About SatSure:
SatSure is a deep tech, decision intelligence company that leverages Earth-Observation (EO) data to solve crucial problems at the nexus of agriculture, finance, infrastructure, utilities, aviation, energy, and climate, to name a few. Our goal is to create an impact for the other millions, focusing on the developing world. We want to make insights from earth observation data accessible to all.

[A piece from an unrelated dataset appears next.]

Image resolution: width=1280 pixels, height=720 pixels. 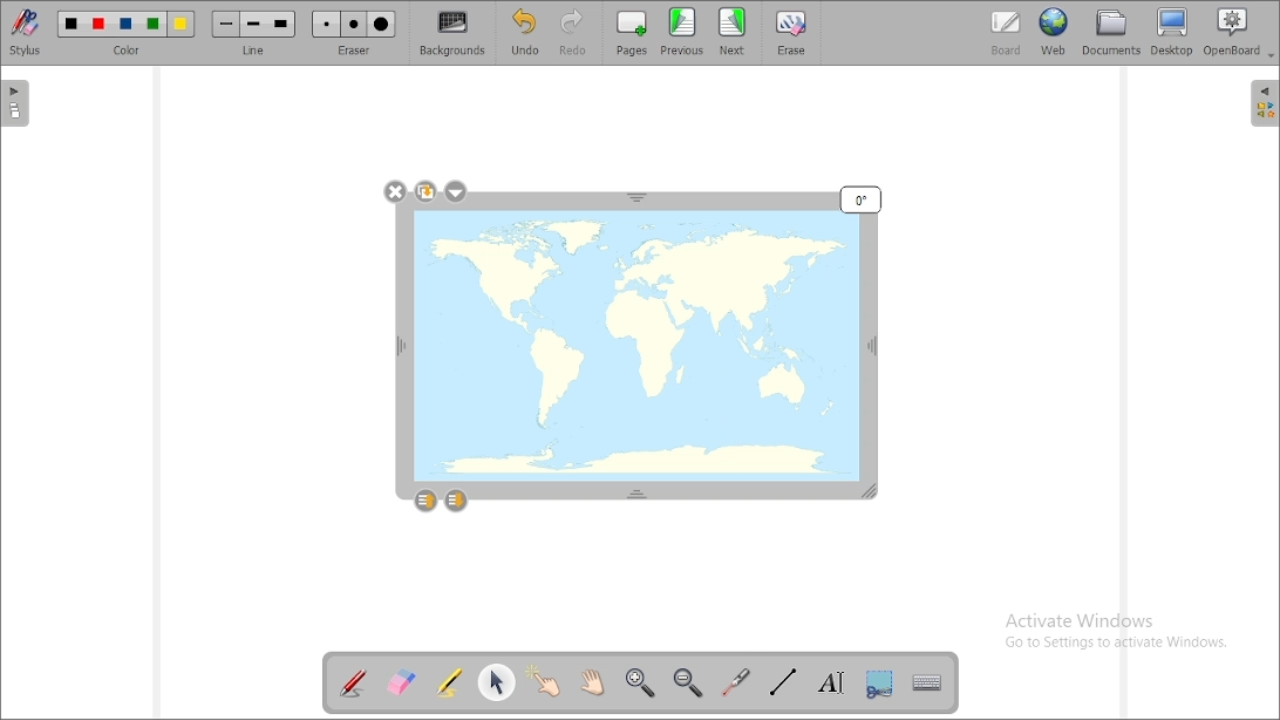 What do you see at coordinates (794, 32) in the screenshot?
I see `erase` at bounding box center [794, 32].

With a founding team having roots in the Indian Institute of Space Science and Technology (IIST), Indian Space Research Organisation (ISRO), Indian Institute of Remote Sensing (IIRS), and the leadership team having diverse backgrounds (IBM, Samsung, Intel, USC, IITKGP, IITG, IITM), we value technical innovation and scale. If you are interested in working in an environment that focuses on the impact on society, driven by cutting-edge technology, and where you will have the freedom to work on innovative ideas and be creative with no hierarchies, SatSure is the place for you.

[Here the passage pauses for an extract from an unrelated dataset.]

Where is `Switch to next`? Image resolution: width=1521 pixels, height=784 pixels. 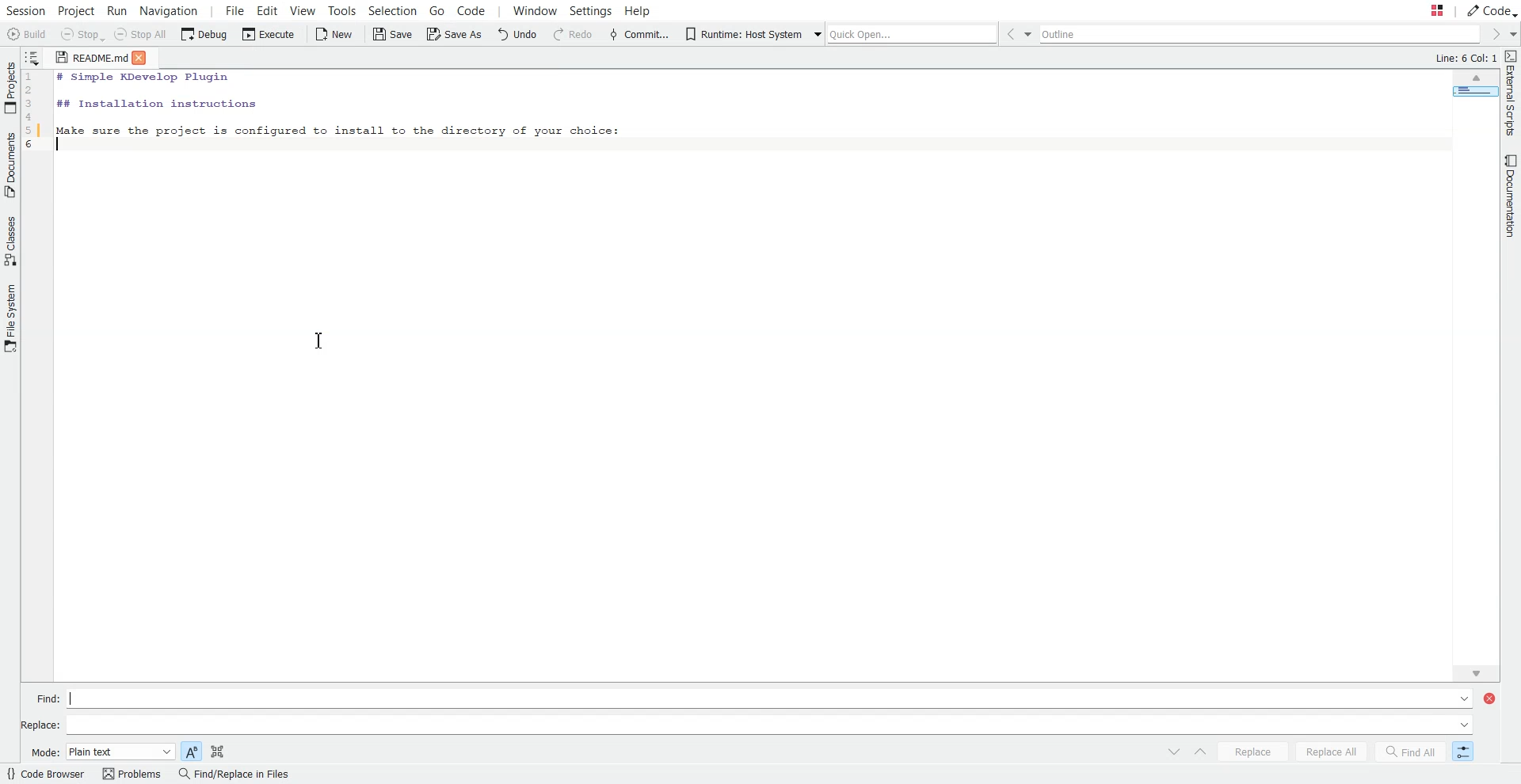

Data Science Intern, EO Data Team:
We are looking for an Data Science Intern in our EO Applied Data Science (EO Data) Team. Our mission is realized through foundational research and development in applied machine learning. With a plethora of Geospatial Data Science use cases that we have solved so far, such as Land Use and Land Cover (LULC), Crop Classification, Sowing and Harvest Progression, Change Detection, Route Optimization, Satellite Image Time-Series (SITS) classification, Image2Image (I2I) Translation, Cross-Modal Fusion etc, we are now focusing on advancing the next-generation Machine Learning (ML) applications, and surpass the State-Of-The-Art (SOTA), especially in more ambiguous, complex geographies.

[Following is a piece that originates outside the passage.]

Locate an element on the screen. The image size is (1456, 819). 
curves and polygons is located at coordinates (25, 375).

We look forward to applying our research to critical products while touching the lives of millions of users, via revolutionary, real, and near-real-time large-scale software systems utilizing Terabytes of data. At the core of such systems, we envision foundational geospatial data science models that are season, modality, and ground agnostic.
We have been at the forefront of adaptable and efficient models, as evidenced by our findings through publications at top ML/GRS conferences.
Key Responsibilities:
- Work in collaboration with applied data scientists, MLOps, geospatial experts, and platform engineers to envision solutions to real-world, ambiguous business use cases with low latency/ high throughput.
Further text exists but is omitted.